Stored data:
──────────
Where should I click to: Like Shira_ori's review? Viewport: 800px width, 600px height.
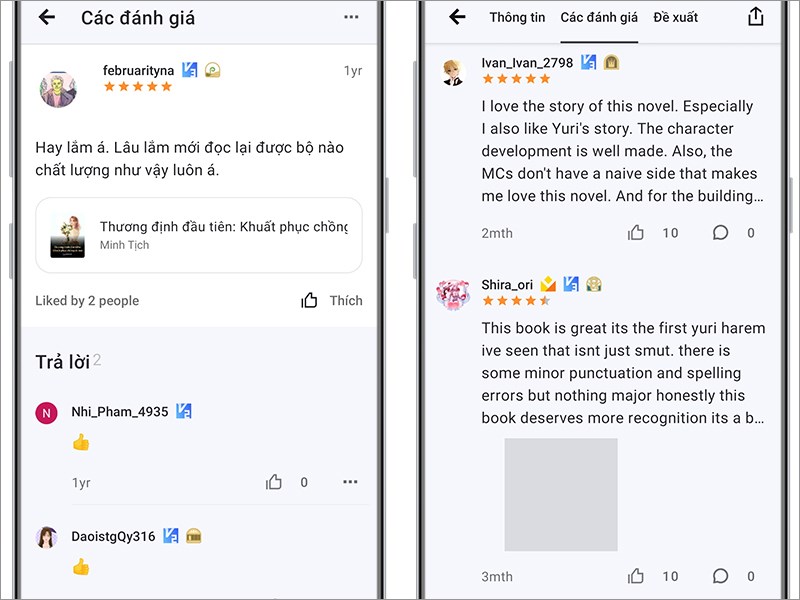[x=636, y=576]
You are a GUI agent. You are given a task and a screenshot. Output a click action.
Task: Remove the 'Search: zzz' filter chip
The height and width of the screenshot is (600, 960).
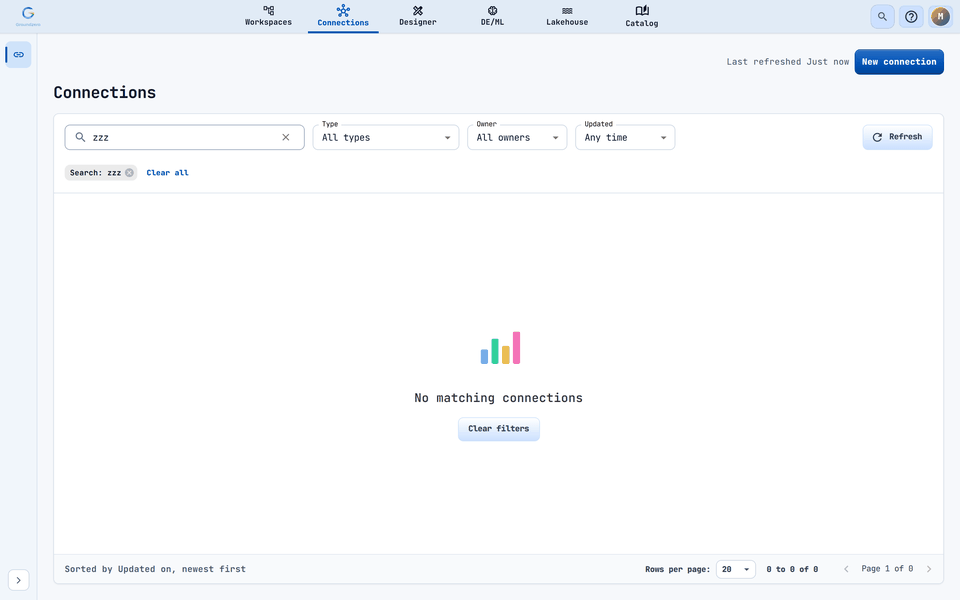click(x=129, y=173)
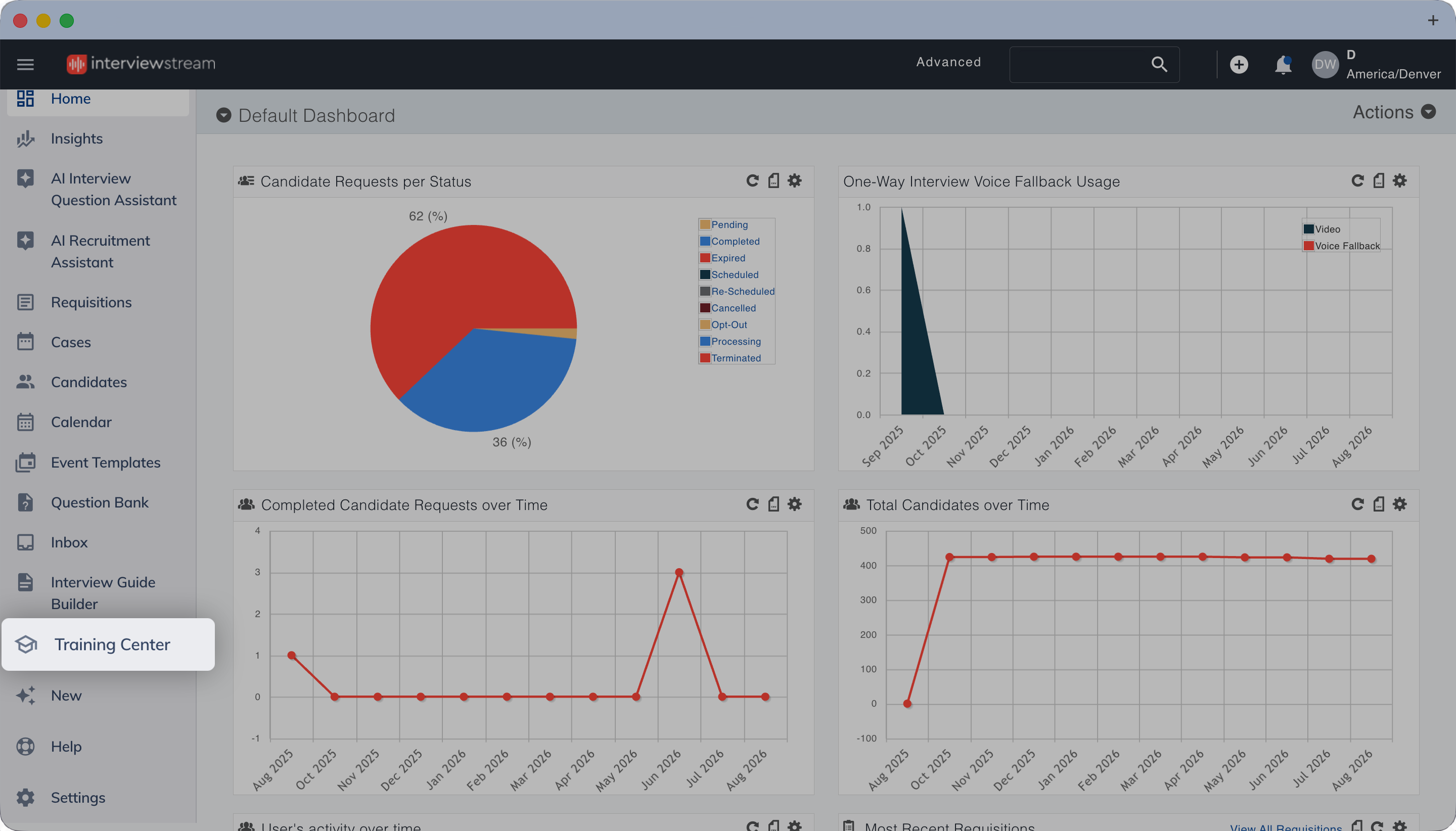The height and width of the screenshot is (831, 1456).
Task: Click the Pending color swatch in legend
Action: (x=705, y=225)
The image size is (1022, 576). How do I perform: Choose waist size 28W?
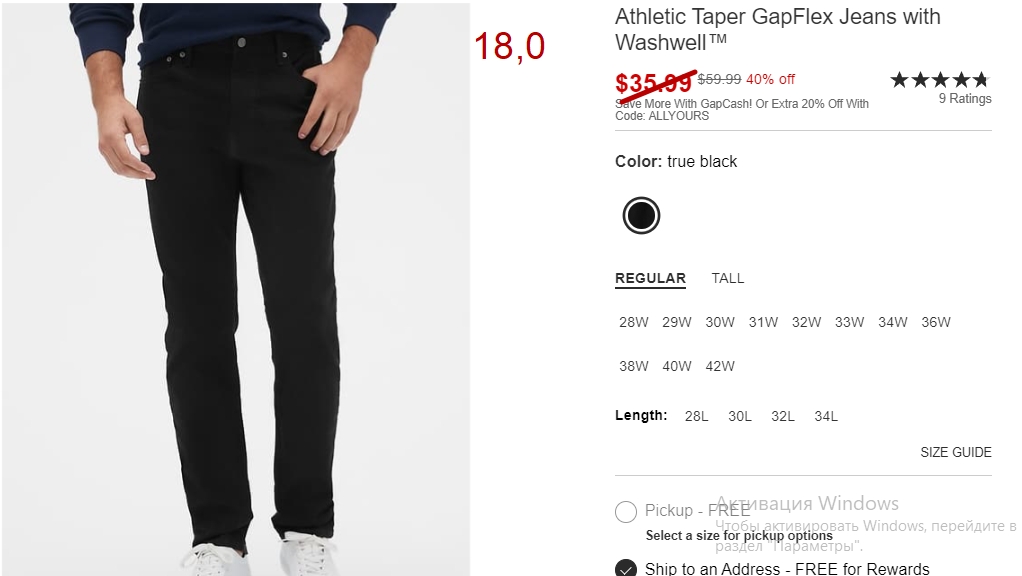[634, 322]
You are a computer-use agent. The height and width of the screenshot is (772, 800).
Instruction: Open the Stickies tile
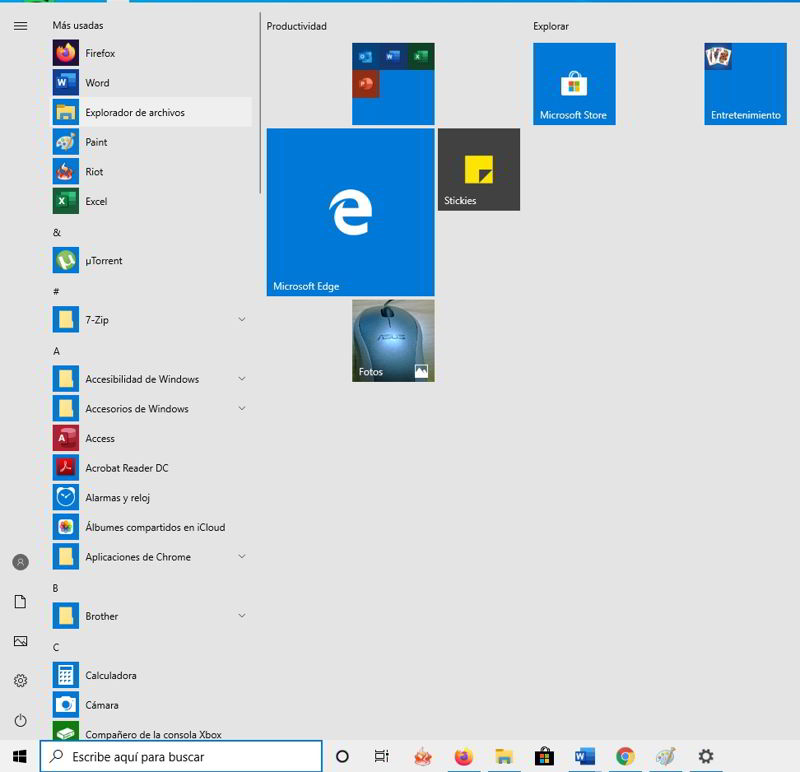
──────────
▸ WHAT NEEDS TO BE DONE
Without changing a word, retype the data above and omit its pictures.

▸ RESPONSE TO THIS TASK
Where should I click to: Like Shira_ori's review? Viewport: 800px width, 600px height.
[x=636, y=576]
You are a GUI agent. You are given a task and a screenshot. Output a click action.
Task: Remove the 'Search: zzz' filter chip
The height and width of the screenshot is (600, 960).
click(x=129, y=173)
The height and width of the screenshot is (831, 1456).
Task: Click the Pending color swatch in legend
Action: (x=705, y=225)
The image size is (1022, 576). How do I perform: Choose waist size 28W?
[634, 322]
You are a computer-use agent. The height and width of the screenshot is (772, 800).
Instruction: Open the Stickies tile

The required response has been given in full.